This article forms part of the Decorative and Applied Arts Encyclopedia, a master reference hub providing a structured overview of design history, materials, movements, and practitioners.

The MAK Museum of Applied Arts in Vienna is one of Europe’s most important institutions for applied arts, design, architecture and contemporary visual culture. Founded in 1863 as the Imperial Royal Austrian Museum of Art and Industry, the MAK has developed from a nineteenth-century source collection for artists, manufacturers and students into a museum that examines how design shapes everyday life.
Located on Vienna’s Stubenring, the MAK occupies a significant position in the city’s design history. Its building, completed in 1871 by Heinrich von Ferstel, was the first museum on Vienna’s Ringstraße. This architectural setting gives the museum a distinctive character: historic arcades, ornamented interiors and grand display spaces frame collections that range from medieval decorative arts to contemporary design, digital culture and experimental exhibition practice.
Unlike museums that separate fine art from functional objects, the MAK treats furniture, textiles, glass, ceramics, metalwork, posters, architecture and digital media as connected fields of cultural production. Its collections and exhibitions show how applied arts mediate between handcraft, industry, technology, commerce and domestic life. For anyone interested in design history, the MAK offers a powerful model of how objects can explain social change.
Historical Perspective: The Evolution of the MAK Museum of Applied Arts
The MAK was founded in 1863 by Rudolf von Eitelberger, the first professor of art history in Vienna. Its original purpose reflected the reformist ambitions of the nineteenth-century applied arts movement. Museums of art and industry were established across Europe to improve design standards, educate makers and provide models for manufacturers. In Vienna, this mission connected closely with the city’s expanding craft industries, architectural development and imperial cultural ambitions.
From the beginning, the museum was more than a repository of beautiful objects. It functioned as an educational institution and a reference library for design. Its collections helped artists, students and manufacturers study historical forms, materials and techniques. This mission placed the museum within a wider international network of applied arts reform that also included institutions such as the Victoria and Albert Museum in London.
Over time, the MAK expanded beyond its nineteenth-century foundation. Its holdings now include European and international decorative arts, textiles, furniture, glass, ceramics, metalwork, posters, ornamental prints, East Asian art, Wiener Werkstätte material and major twentieth-century design collections. This breadth allows the museum to connect historical craftsmanship with modernism, industrial design and contemporary practice.
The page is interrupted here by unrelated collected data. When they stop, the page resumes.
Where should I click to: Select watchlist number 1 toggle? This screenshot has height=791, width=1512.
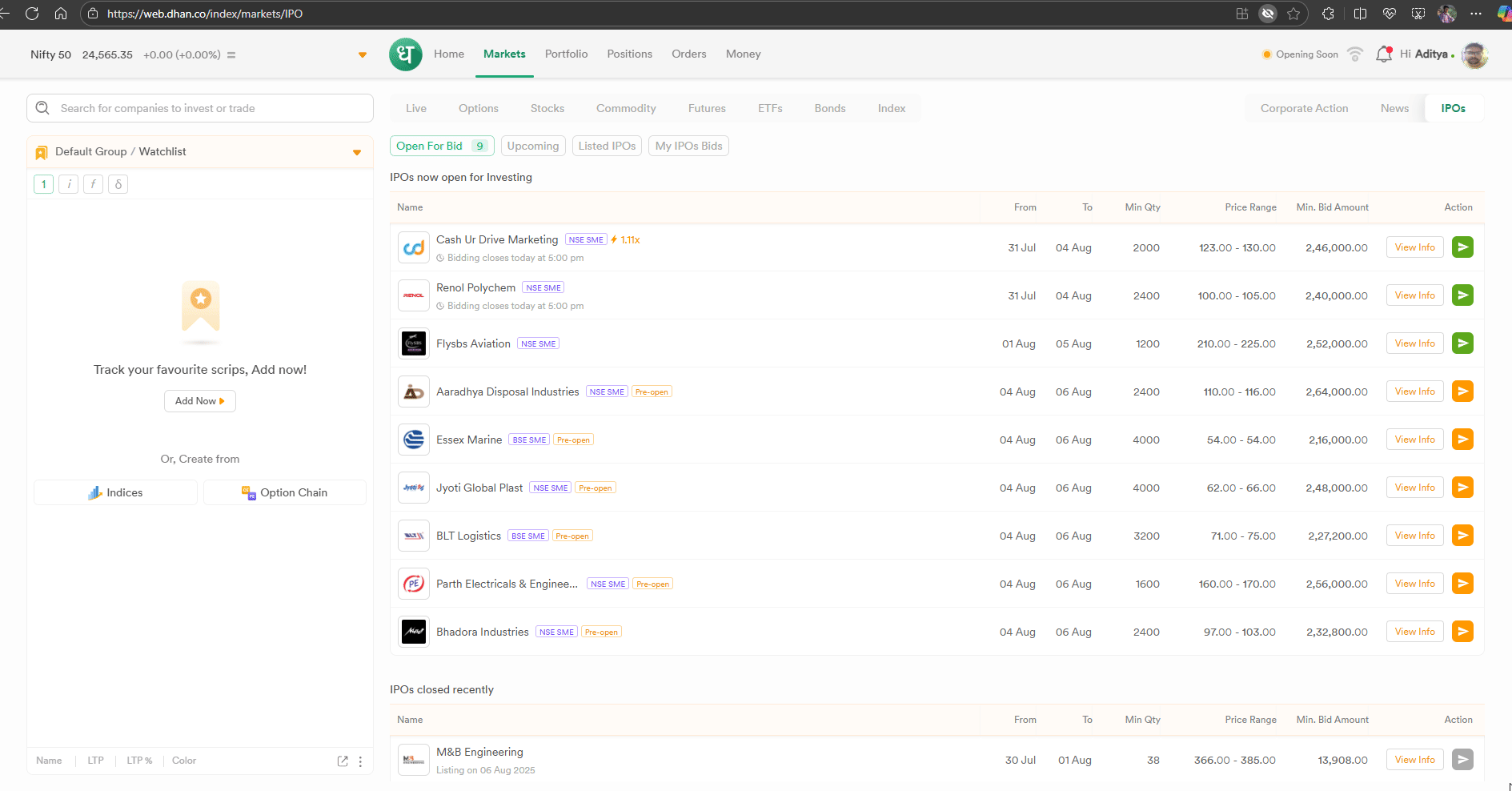point(44,184)
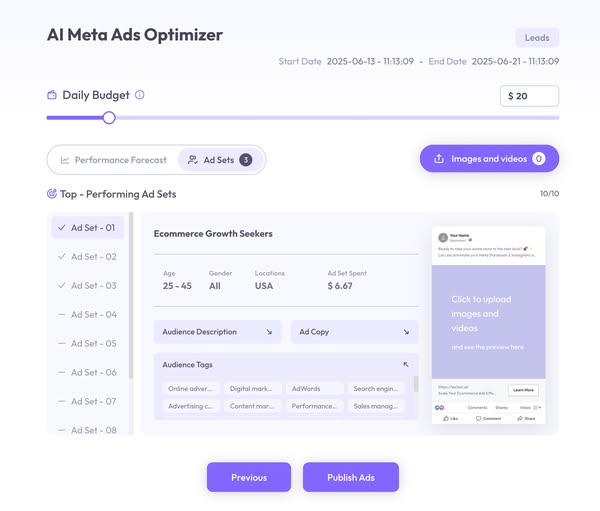Click the Previous button

(x=249, y=477)

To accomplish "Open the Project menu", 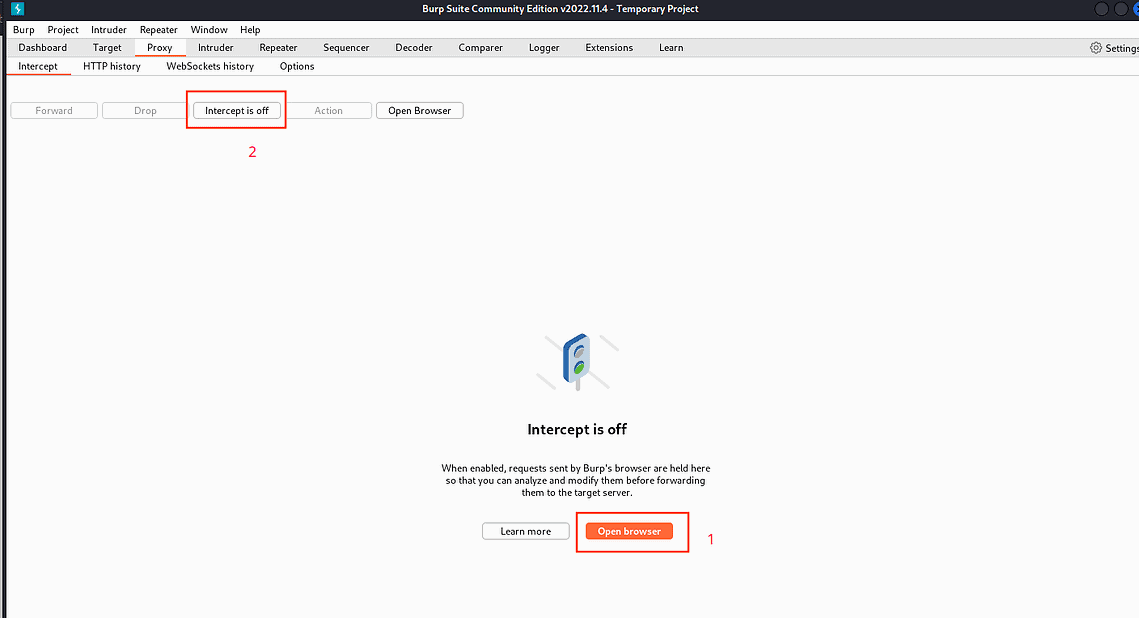I will point(63,30).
Collection Highlights: Applied Arts, Design and Material Culture
The MAK Collection is organised around the material and cultural history of design. It includes furniture, glass, china, silver, textiles and other objects from the Middle Ages to the present. These categories are essential to understanding applied arts because they reveal how design operates through use, ritual, technology and domestic display.

The museum is especially important for the study of Viennese modernism. Its holdings include major material connected with the Vienna Secession, the Gesamtkunstwerk ideal and the Wiener Werkstätte. These movements transformed European design by rejecting historical imitation and promoting a closer relationship between architecture, interiors, furniture, graphics, textiles and metalwork.
For visitors interested in modern design, the MAK is also valuable because it places iconic objects within longer histories of material use. A chair, textile, poster or vessel is not treated simply as an isolated masterpiece. Instead, it can be understood as part of a network of production, education, commerce, taste and social change. This makes the museum particularly useful for students of decorative arts and design history.
The MAK DESIGN LAB: Redefining Design
The MAK DESIGN LAB is one of the museum’s most important contemporary initiatives. It examines design as a living system rather than a sequence of finished objects. Instead of presenting design only through style or chronology, the MAK DESIGN LAB asks how design affects food, mobility, communication, production, domestic life, sustainability and social behaviour.
This approach is central to the museum’s identity. Design is not reduced to surface appearance. It is presented as a discipline that shapes habits, infrastructures and values. The LAB connects historical objects with present-day questions, showing how earlier design solutions can inform current debates about resources, technology and the organisation of everyday life.
For Encyclopedia.Design readers, this is especially relevant. The MAK DESIGN LAB demonstrates why applied arts remain intellectually important. Objects used in kitchens, offices, streets and homes are not minor cultural artefacts. They reveal how societies organise comfort, efficiency, identity, labour and consumption.
Contemporary Art, Architecture and Digital Media
The MAK distinguishes itself through its attention to the relationships between applied arts, design, architecture, contemporary art and digital media. Rather than treating these fields as separate disciplines, the museum presents them as overlapping forms of cultural production. This approach reflects the realities of modern design practice, where products, spaces, graphics, interfaces and environments often work together.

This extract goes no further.